Tell how many lines of the material below hold "beside". The reply is that number alone.
Start of Material for the task
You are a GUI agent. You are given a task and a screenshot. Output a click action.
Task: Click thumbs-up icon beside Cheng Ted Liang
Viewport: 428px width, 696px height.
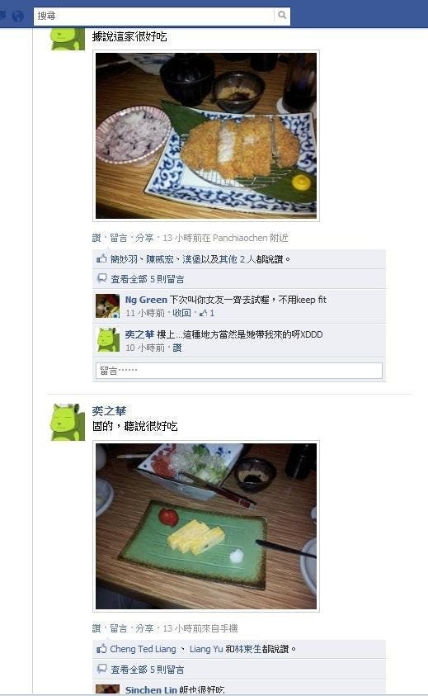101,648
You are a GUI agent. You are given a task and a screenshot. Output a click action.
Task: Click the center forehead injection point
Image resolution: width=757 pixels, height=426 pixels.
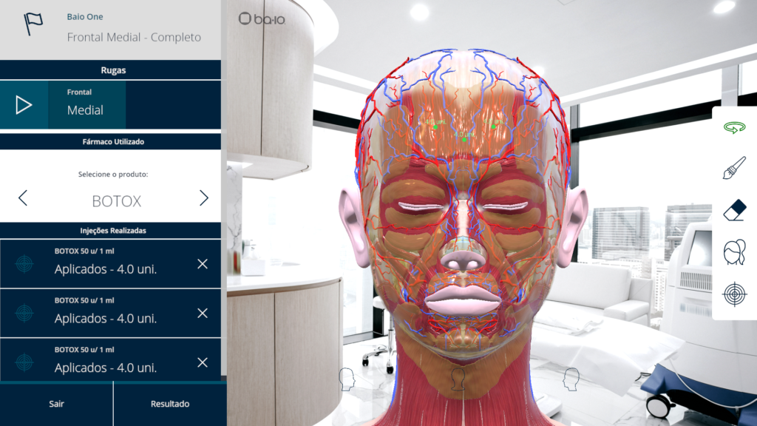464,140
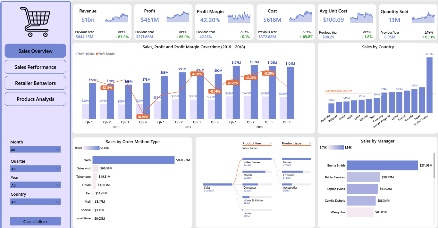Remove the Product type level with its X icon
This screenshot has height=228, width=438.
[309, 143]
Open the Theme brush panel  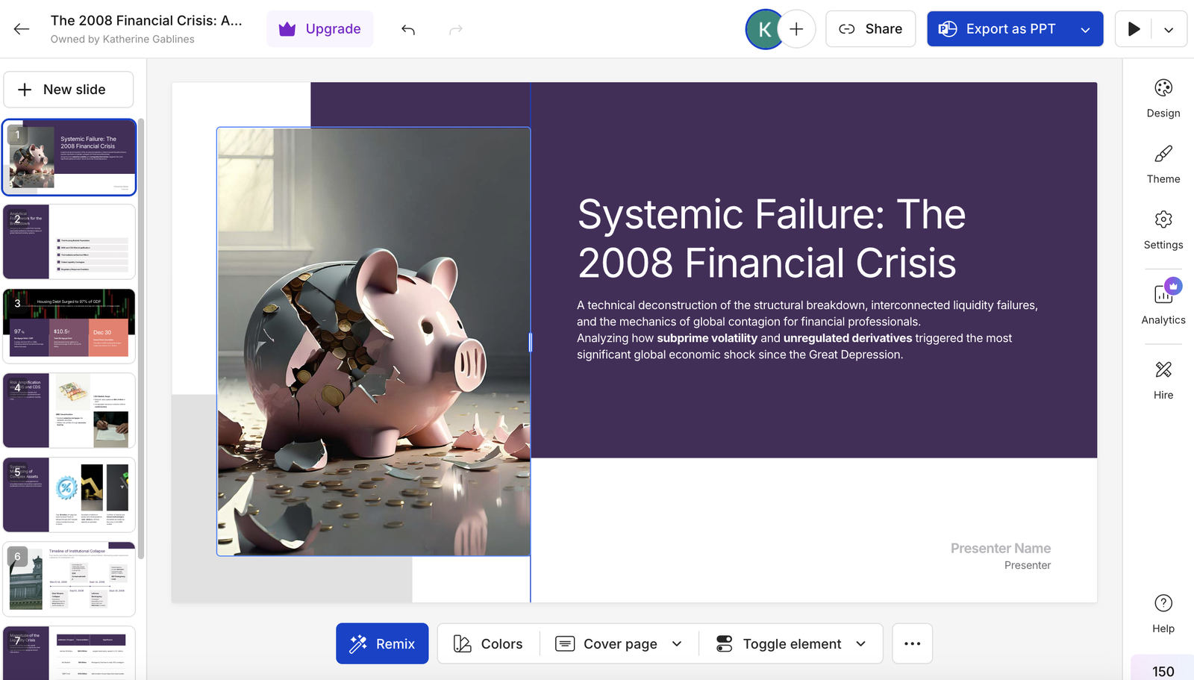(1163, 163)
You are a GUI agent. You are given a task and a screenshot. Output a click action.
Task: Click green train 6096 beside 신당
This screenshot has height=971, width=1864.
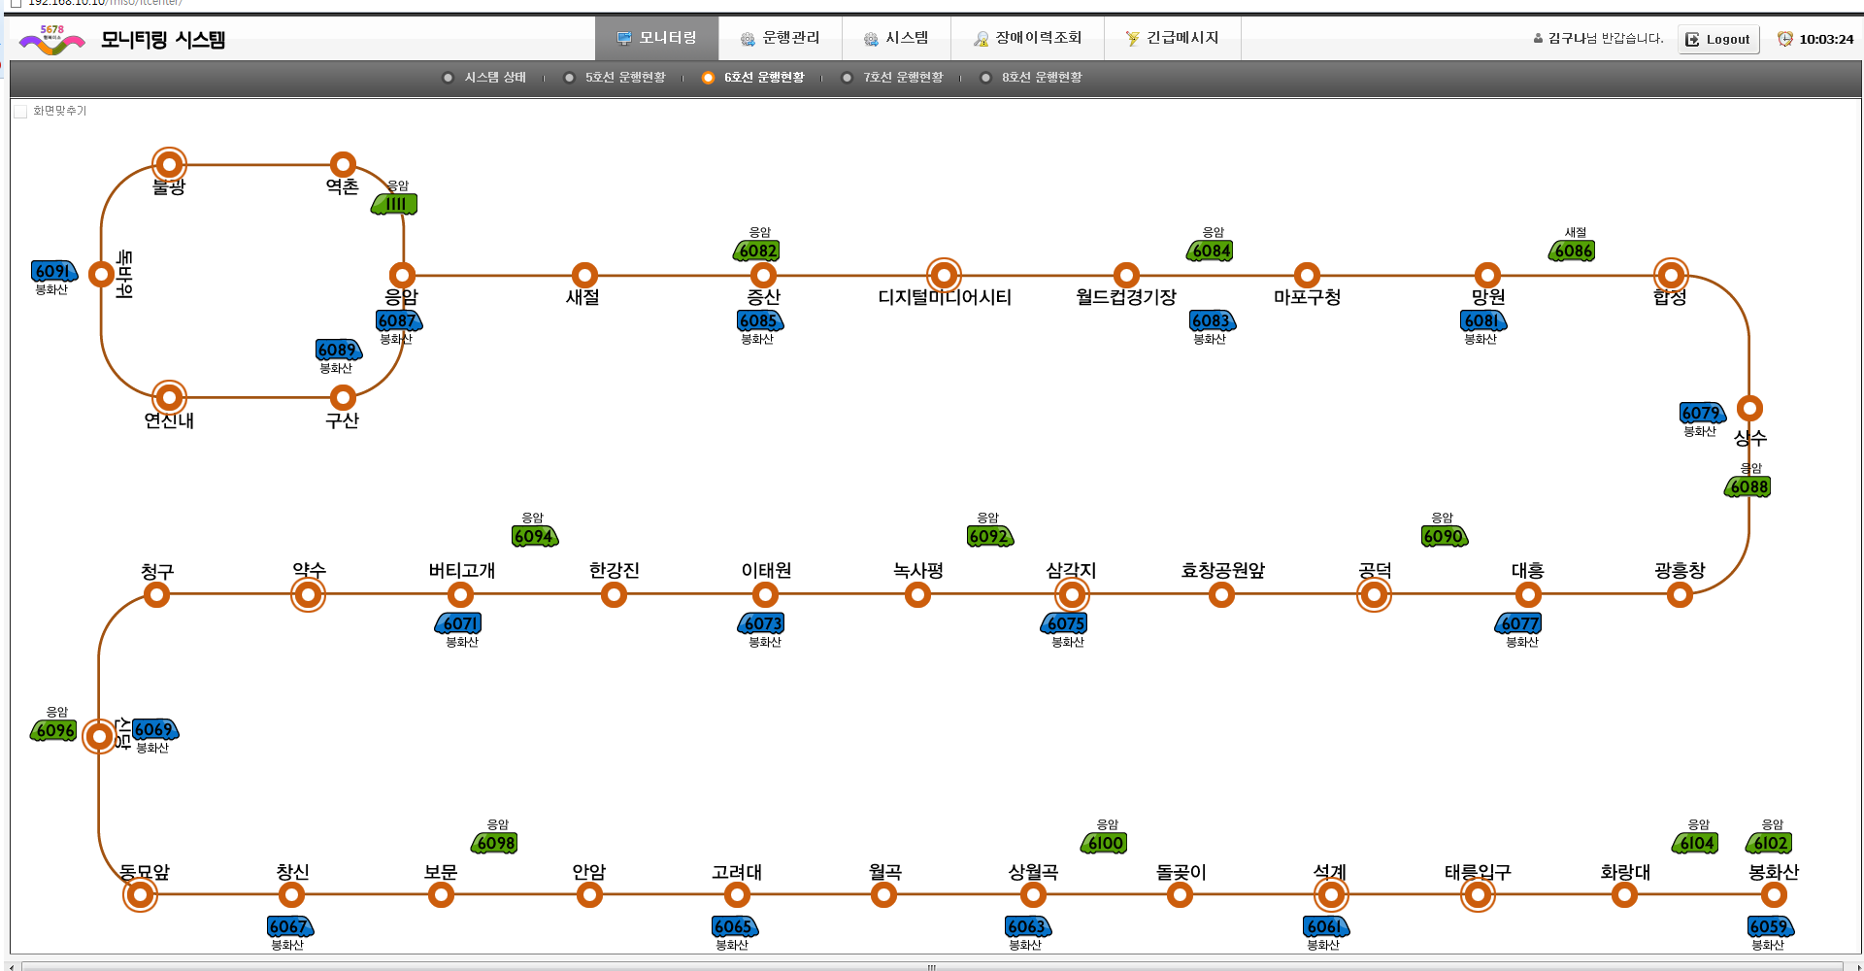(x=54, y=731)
End of Material for the task
Start of Material for the task
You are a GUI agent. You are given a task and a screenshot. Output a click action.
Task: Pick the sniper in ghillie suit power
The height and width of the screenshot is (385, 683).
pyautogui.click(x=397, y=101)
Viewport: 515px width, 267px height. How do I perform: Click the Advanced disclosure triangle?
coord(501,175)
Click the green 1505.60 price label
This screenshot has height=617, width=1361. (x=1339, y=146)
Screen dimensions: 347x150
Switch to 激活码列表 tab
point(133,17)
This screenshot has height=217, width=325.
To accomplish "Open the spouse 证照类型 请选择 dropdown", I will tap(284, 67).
End of Material for the task
Start of Material for the task
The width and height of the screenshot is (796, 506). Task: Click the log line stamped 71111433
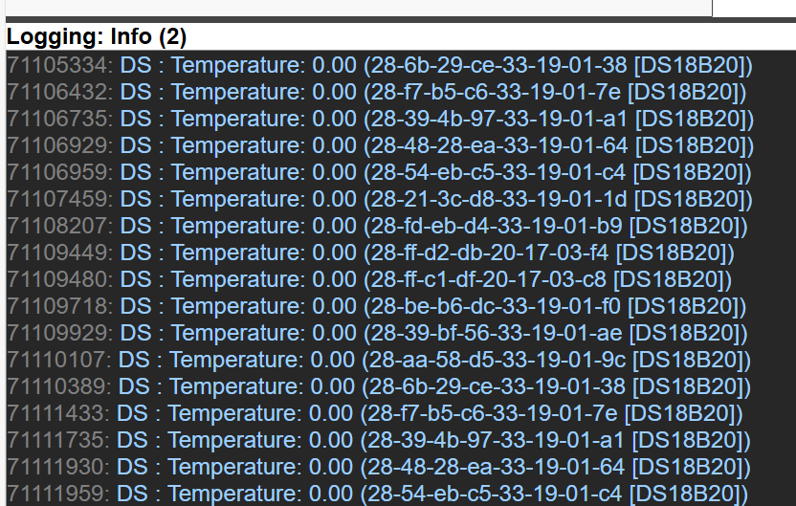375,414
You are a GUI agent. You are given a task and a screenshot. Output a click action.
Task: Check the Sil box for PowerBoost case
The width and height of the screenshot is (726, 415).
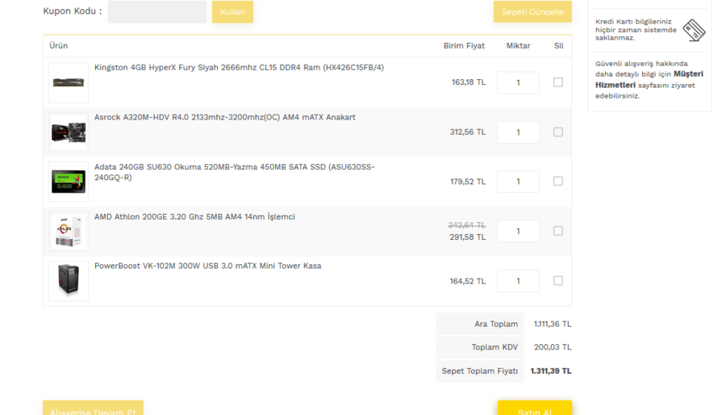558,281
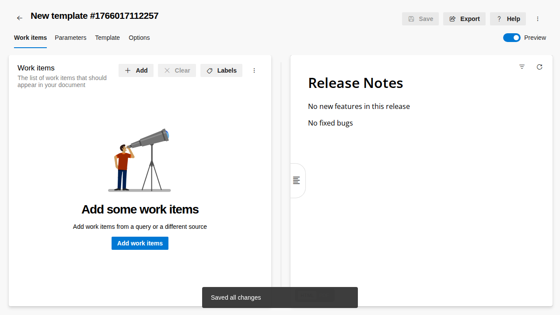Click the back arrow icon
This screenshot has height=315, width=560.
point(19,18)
End of Material for the task
Response to the task: 2